The winter cold started to slip away this weekend, and plum trees blossomed in pink and white. In the air was the sharp sweet smell of tiny daphne flowers. Spring was arriving. It was one of the most pleasant couple of days in many weeks, and in the final evening of this glorious weekend another pleasant thing was waiting: a show by advantage Lucy, at the Yoyogi Zher The Zoo.
The show was their first this year in Tokyo, their first since playing a community event in the northern part of town late last year. They were on a double bill with a rock group called Huckleberry Finn, who were also popular, and there was a long line to get into the club.
Before the advantage Lucy set, a Japanese woman struck up a conversation with me.
Which country are you from, she asked.
From the U.S., I’m an American, I said.
How did you discover advantage Lucy, she asked.
I heard their song Chikyu (‘Earth’) in a compilation album called Killermont Street 2001.
As we talked, it emerged that this woman has been a Lucy fan for a decade, a true Old Fan who had followed them from the very beginning. She is an owner of the rare Red Bicycle cassette tape, a treasure for any advantage Lucy maniac, a three-song, 11-minute cassette that is said to have once fetched over $200 on an Internet auction site. (For the record, I don’t own the tape itself, but do have a recording of it.)
She said she was in love with singer Aiko’s voice. When she moved to London for a couple of years, the only CDs she brought were those of advantage Lucy, and she played them to friends there, to try to covert some Brits into Lucy fans. Now she was back in Japan, and it was her first show of theirs in three years. She wanted more people to know about this great band outside of Japan, and for advantage Lucy to play in England, and that is why she talked to me, to ask why a foreigner like me was interested in them.
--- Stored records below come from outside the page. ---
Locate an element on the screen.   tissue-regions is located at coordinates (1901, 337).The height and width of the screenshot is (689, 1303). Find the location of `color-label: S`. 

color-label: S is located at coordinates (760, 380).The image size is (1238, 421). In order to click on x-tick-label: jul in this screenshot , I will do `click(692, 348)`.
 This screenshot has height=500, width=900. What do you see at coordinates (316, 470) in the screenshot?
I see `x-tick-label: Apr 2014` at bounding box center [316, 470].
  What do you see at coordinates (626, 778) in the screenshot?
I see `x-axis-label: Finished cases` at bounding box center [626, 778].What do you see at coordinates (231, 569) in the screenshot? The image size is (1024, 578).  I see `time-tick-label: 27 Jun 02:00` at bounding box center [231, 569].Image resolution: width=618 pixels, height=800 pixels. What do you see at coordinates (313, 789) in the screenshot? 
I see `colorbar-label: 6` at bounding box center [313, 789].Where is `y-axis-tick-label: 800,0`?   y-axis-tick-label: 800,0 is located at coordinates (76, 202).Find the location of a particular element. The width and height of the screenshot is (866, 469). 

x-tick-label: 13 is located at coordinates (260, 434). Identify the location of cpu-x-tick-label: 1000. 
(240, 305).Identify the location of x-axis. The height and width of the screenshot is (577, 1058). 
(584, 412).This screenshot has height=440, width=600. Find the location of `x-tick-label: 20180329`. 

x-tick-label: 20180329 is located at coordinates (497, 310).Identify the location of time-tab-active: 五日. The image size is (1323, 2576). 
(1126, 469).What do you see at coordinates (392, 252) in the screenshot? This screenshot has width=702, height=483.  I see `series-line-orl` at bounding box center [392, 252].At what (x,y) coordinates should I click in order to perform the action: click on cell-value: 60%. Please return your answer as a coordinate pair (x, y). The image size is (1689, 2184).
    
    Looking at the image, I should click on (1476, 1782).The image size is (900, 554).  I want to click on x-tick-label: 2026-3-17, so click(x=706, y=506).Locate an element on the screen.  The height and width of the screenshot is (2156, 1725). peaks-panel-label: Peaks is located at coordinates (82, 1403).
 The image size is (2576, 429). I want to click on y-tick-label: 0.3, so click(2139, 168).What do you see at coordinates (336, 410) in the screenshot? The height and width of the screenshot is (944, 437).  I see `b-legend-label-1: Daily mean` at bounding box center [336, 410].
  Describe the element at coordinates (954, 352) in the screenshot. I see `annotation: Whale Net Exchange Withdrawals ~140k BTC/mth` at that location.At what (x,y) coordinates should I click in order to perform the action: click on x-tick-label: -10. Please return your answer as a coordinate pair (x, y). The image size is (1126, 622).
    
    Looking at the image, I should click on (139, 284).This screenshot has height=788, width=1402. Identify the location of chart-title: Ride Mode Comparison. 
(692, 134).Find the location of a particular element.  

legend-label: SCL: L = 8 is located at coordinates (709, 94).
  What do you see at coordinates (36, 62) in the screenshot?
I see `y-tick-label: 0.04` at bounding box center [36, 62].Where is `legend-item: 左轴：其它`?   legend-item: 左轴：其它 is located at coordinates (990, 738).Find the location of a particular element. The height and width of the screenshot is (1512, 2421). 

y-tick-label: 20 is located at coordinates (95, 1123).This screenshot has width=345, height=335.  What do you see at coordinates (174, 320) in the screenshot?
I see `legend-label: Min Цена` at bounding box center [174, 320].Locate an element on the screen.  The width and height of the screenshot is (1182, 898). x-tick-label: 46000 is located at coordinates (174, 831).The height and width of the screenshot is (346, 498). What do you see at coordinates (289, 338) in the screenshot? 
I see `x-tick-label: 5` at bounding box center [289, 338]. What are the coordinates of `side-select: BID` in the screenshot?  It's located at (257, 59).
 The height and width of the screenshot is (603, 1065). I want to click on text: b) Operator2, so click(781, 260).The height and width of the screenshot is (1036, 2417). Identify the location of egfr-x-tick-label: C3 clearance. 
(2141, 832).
Advantage Lucy fans are like that. Well, not many are as outgoing as her: they are usually a bit shy and well behaved. But they are devoted, and I’ve heard people confess they were moved to tears the first time they saw the band.
Which is strange to think if you’ve met advantage Lucy in person and seen what down-to-earth, friendly people they are, but I know how the fans feel because I too was electrified the first time I saw them. Tonight, again, on stage there was that bright Lucy essence. I felt there was something spring-like in their performance, a celebration of life and creation. Don’t think they’re just a sweet pop band—playing live, they can rock with deep intensity. But then they can turn around and play ballads of fragile beauty, as they did with a couple of tunes from the album Echo Park at Sunday’s show.
The band doesn’t play with perfect precision: on two different songs they had to start over, once because guitarist Ishizaka’s shoe came off, and the second time because he thought (wrongly) that someone was out of tune. Aiko said at the end of the show, we’re a mess of band, but please continue supporting us. But those kinds of things are neither here nor there. When advantage Lucy are good, on stage a beautiful life is created.
I’ve received e-mails and comments from Lucy fans all over the world. From mainland China, Hong Kong and Taiwan. Indonesia and other parts of Asia. The U.S. and Canada. Brazil. Spain. And other places. I can tell they really love this band. To those, and Lucy fans I’ve never heard from: please try to see this band live. Take a holiday. Skip work. Save some money. Get a visa if needed. Plan a trip to Japan around a Lucy show. You won’t be disappointed. Come join the party.